作為他的弟子,最起碼要足夠出彩。
尤可不死心地說道,“看一看他吧,請你看一看他,給他一個機會。”
於是真身開始翻看查晉的記憶進行判斷。
關於查晉的所有的記憶都進入像片段一樣在真身面前播放。
平淡無奇的厄運人生,父母的死去,自己的孤苦無依,生活的艱難,每文錢都用得那麼小心翼翼。

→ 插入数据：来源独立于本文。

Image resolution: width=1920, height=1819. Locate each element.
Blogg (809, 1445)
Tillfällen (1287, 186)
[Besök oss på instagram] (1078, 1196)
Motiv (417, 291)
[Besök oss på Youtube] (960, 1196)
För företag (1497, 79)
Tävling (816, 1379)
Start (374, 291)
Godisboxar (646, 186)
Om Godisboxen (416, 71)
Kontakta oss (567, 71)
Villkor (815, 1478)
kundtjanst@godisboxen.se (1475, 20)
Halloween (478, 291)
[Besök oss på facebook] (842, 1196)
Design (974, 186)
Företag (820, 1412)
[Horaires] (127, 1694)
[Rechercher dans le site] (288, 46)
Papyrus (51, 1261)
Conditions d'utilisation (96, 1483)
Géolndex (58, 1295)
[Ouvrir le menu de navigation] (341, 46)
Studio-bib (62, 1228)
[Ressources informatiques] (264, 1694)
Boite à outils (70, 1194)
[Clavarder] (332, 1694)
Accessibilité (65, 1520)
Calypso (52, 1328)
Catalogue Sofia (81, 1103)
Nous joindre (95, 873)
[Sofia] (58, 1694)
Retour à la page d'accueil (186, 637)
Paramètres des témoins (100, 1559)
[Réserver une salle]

如果不是知道機緣本就與查晉牽連,那麼沒有人會認為這樣的一個普通少年會有不平凡的事情。
恰在這時,結界外突然掀起了漣漪,真身發現是查晉,他正拿一隻小木劍不停的戳著界限。
因查晉看到了在界限之內的尤可兩人,他覺得真身會傷害到尤可,所以才拼命地想要破開結界。
“他來了。”真聲語氣不明地提醒尤可。
尤可望向周圍,才找到查晉的身影。
尤可立刻找到機會誇查晉,“您看他的模樣端正,而且機緣深厚,只是現在還沒有從邢劍那裡奪回自己本該擁有的機緣。”
查晉根本聽不到尤可和真身在講些什麼,以為尤可陷入危險之中了,畢竟他們所遇到的外鄉人都太壞了。
於是查晉不停地拿著小木劍戳著結界,幾次試探。
查晉不停地想著剛剛自己使出“死”字劍意時的心境,他雖然還不懂自己領悟的是劍意,但是剛剛正是憑著那種狀態才能殺退文修三人,所以此時查晉只能使出絕招。
劍意溢位,透明的屏障沒有絲毫晃動。
查晉沒有放棄,而是一遍又一遍地使出劍意攻擊著透明屏障,正如他一次又一次地出現。
一下不行,那就一百下,一千下,不行那就一萬下。
他只想救下尤可。
不知何時,查晉雙手流血,竟然是他使用“死”字劍意太過頻繁,他手上的血管爆開流出了鮮血。
查晉不覺得疼痛,只想斬掉擺在自己面前的屏障。
那一刻,查晉進入了忘我的境界,他覺得自己如同劍一般,劍就如同他一般。
他一往直前,整個身軀都像是自己手中的劍一般直直地刺向屏障內。
查晉這是達到了人劍合一的境界,一下子將透明屏障劃開了一個口子,他掉落了進去。
劍修達到人劍合一的境界本不足為奇,但是所有的機緣都被邢劍搶走了,而他卻仍然能夠領悟劍意,這反而讓真身覺得,即便是機緣被奪走也依舊遮掩不了他驚人的天賦。
機緣是運氣,是對天道的領悟之力,機緣越是強大,越能夠領悟各種法則。
尤可明白為何真身不滿意查晉。
不僅僅是查晉的天賦,他的心性也讓他變成了一個普通的少年。
可尤可還是想為查晉鳴不平,“從來沒有人在乎過他一個人是否能夠承受這一切,也沒有人明白他想要去做什麼事情。是啊,他就是一個普通的少年,他的願望簡單到只是擁有很多錢幣能夠吃飽飯,他既不博覽群書,又不武藝高強,他也不是個八面玲瓏的人,亦不是鋒芒畢露的人。他比不上在這個鎮子裡的其他少年,一開始我也是這麼以為的,他沒有邢劍的過人機緣,他也沒有陳同的天賦,他也比不過郝樂的運氣。他好像就是人群中最不起眼的一個人,他每天上山摘草藥,下山了替人跑腿。買上一個糙面饅頭就可以過上一天。他的人生就是不斷地去解決自己的溫飽問題,這樣的人似乎一直只是一隻螻蟻。可真正瞭解他的時候,我才發現他曾那麼努力的生活,他曾善待身邊的每一個人,他也有一番自己遠大的理想,這些看似很小的閃光之處在我心中形成了一個鮮明的人,那是獨屬於查晉的記憶。”
查晉此時已經從遠處走到近旁,他聽到了尤可這番講話,原本疾跑的速度變慢了下來,變成了走到尤可背後。
真身一抬眼,看著朝他走來的查晉,將尤可的話聽了進去。
真身能從查晉身上感受到動容,害羞,喜悅等諸多複雜的情緒。
查晉向真身證明瞭他被別人偷走的機緣,依舊擋不住他的強大。
這一刻,真身有些理解尤可所說的獨屬於查晉的記憶意味著什麼,即便查晉就是那種本該毫不起眼的人,可當你走近他,與他相處的時候,他才能夠發現他有多特殊。
這種特殊不是他能力的特殊,而是在他身上散發出來的那種性格的特殊。
對真身來說,一個人的能力真的重要嗎?
如果重要的話,他就會選擇邢劍了。